The guidelines also provide that an ODeL Centre offering ODeL programmes may establish regional learning centres to bring services closer to the trainees. These regional centres shall require accreditation by the Authority. The learning centre shall have academic, guidance and counselling services (trainers should be available in respective subject courses); study support services; and administrative support services.
The guidelines also allow the ODeL Centre to enter into collaborative arrangements for delivery of open, distance and e- learning. However, such collaborative arrangements shall be approved by the Authority.
The Standard has also addressed the issue of curriculum development and implementation. Where the ODeL centre fall under the category of national polytechnic, the curriculum development and implementation shall be as provided in the national polytechnic CBET programme development standards. For other categories, they shall implement already developed programmes from recognized curriculum development and assessment bodies. The ODEL centre shall ensure quality in the implementation of the programmes.
For ODeL centres which are established within National polytechnics shall put in place mechanisms for regular review of both the curriculum and learning materials by peers and experts. The review shall focus on relevance and appropriateness of content in relation to the syllabuses and their objectives, discipline conformity and learner expectations.
The issue of trainers has also been addressed whereby an ODeL Center shall ensure the appropriate orientation of TVETA accredited trainers by expert trainers on ODeL system, who give face-face or non-contiguous intervention or interaction with the trainees.

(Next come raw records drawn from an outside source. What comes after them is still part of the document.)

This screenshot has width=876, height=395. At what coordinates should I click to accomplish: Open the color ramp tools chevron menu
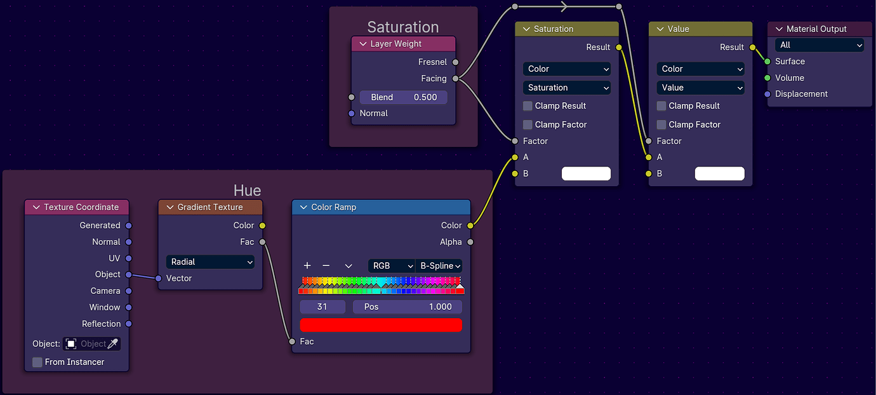click(x=348, y=265)
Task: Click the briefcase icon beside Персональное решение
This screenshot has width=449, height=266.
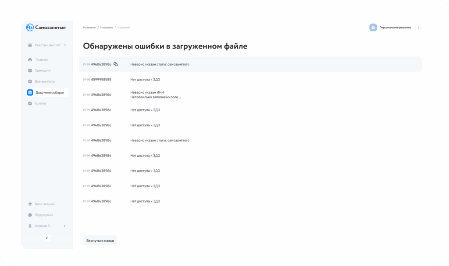Action: (x=373, y=28)
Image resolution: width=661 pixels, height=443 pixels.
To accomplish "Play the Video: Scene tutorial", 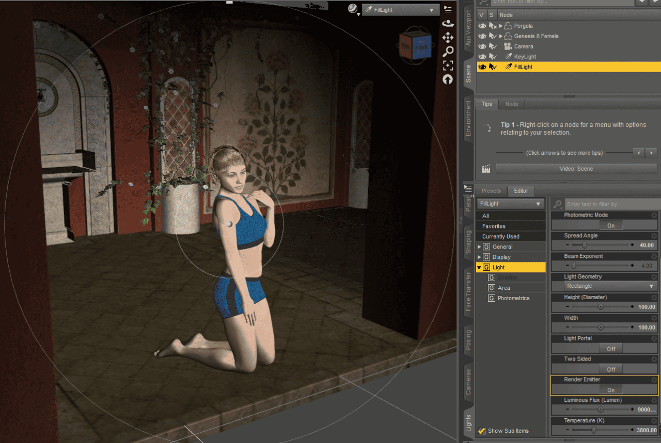I will (x=576, y=168).
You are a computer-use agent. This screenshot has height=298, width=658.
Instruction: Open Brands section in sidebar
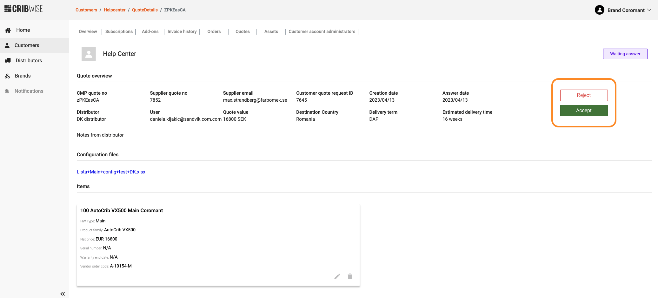coord(23,76)
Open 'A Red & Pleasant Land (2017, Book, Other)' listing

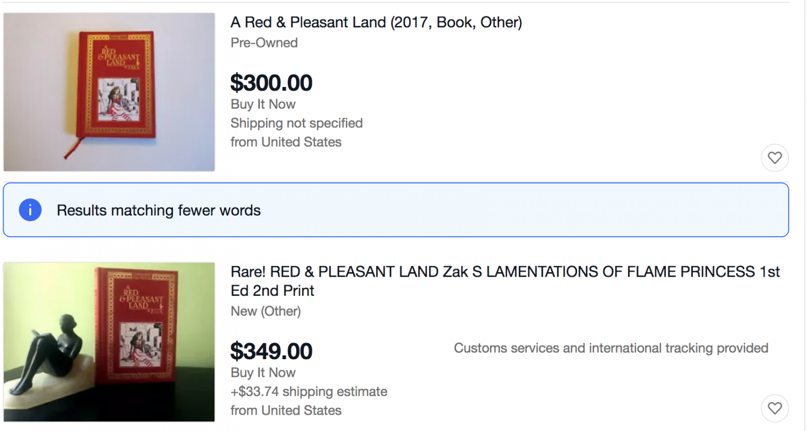pyautogui.click(x=376, y=22)
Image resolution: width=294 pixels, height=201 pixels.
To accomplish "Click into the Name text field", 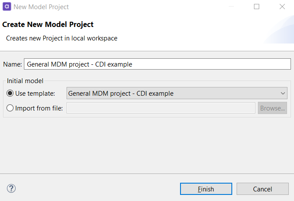I will pos(157,64).
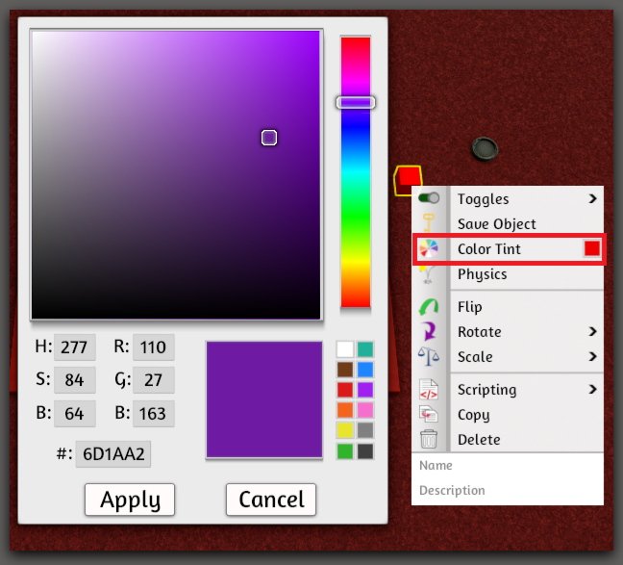Viewport: 623px width, 565px height.
Task: Apply the selected purple color
Action: pyautogui.click(x=130, y=500)
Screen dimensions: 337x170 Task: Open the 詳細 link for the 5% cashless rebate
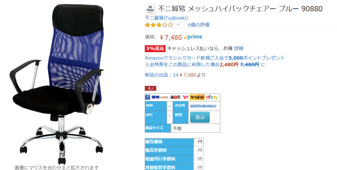pos(239,48)
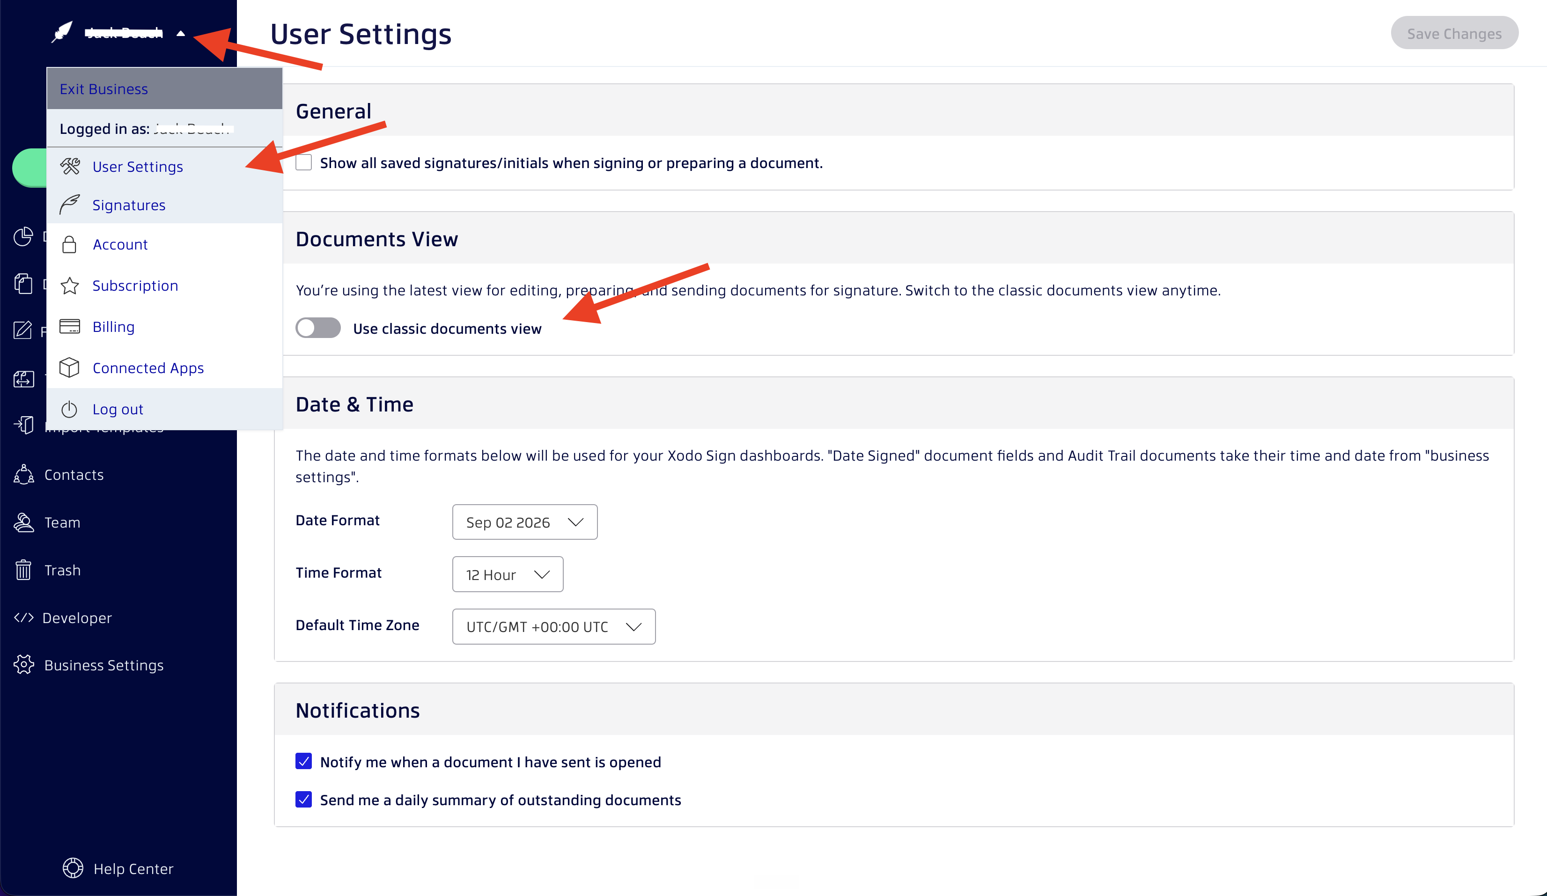Click the Help Center lifebuoy icon
Viewport: 1547px width, 896px height.
point(73,868)
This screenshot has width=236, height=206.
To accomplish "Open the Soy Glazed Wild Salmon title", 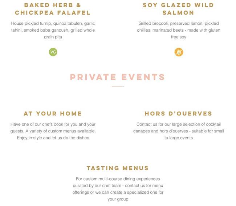I will click(178, 9).
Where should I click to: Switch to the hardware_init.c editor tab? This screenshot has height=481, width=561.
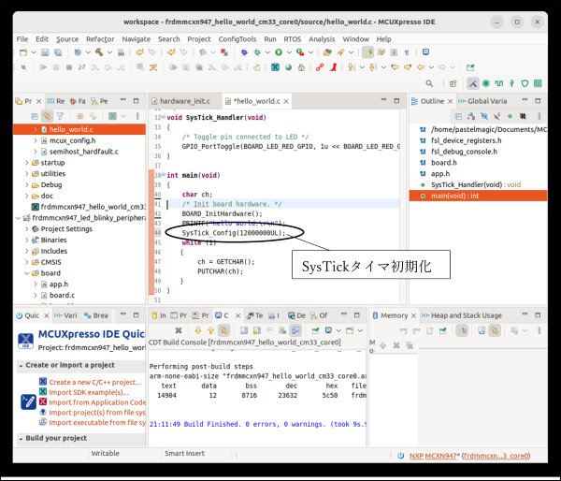185,100
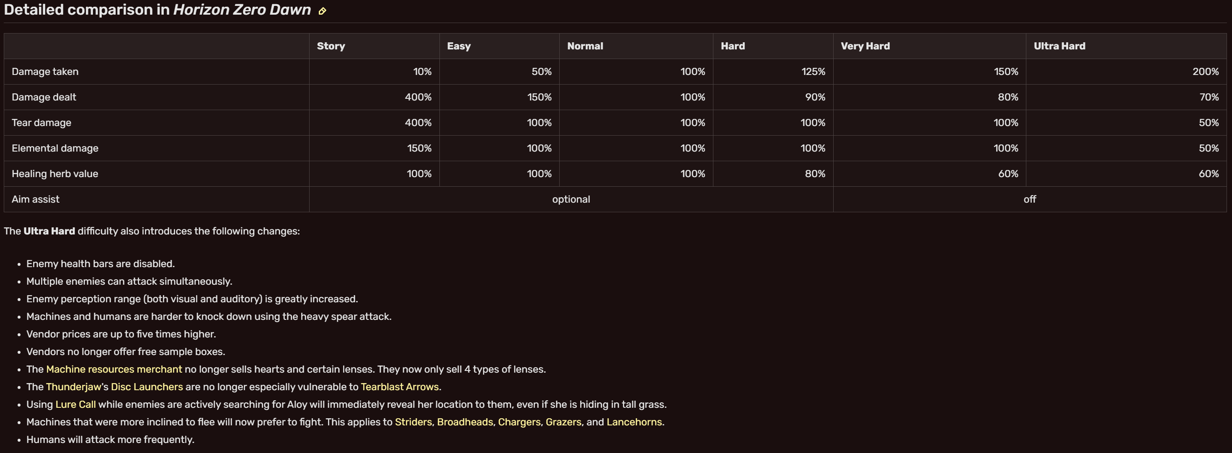
Task: Select the Story column header
Action: [x=374, y=46]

On assessment, the ODeL Centre shall, at enrolment, inform the trainee of any assessments that would be required and declare the requirements of the said assessments. The requirements for external assessments should include the responsibility of the provider and responsibility of the trainee.
The TVET Standard on Open, Distance and e-Learning captures and addresses a wide range of other issues that are aimed at mainstreaming these forms of learning.
It is now upon the ODeL providers to get hold of the standard, read and understand and roll-out according to the guidelines so that in the coming days no learner is left behind no matter the circumstances we are facing individually, as a country or a people in a global set up.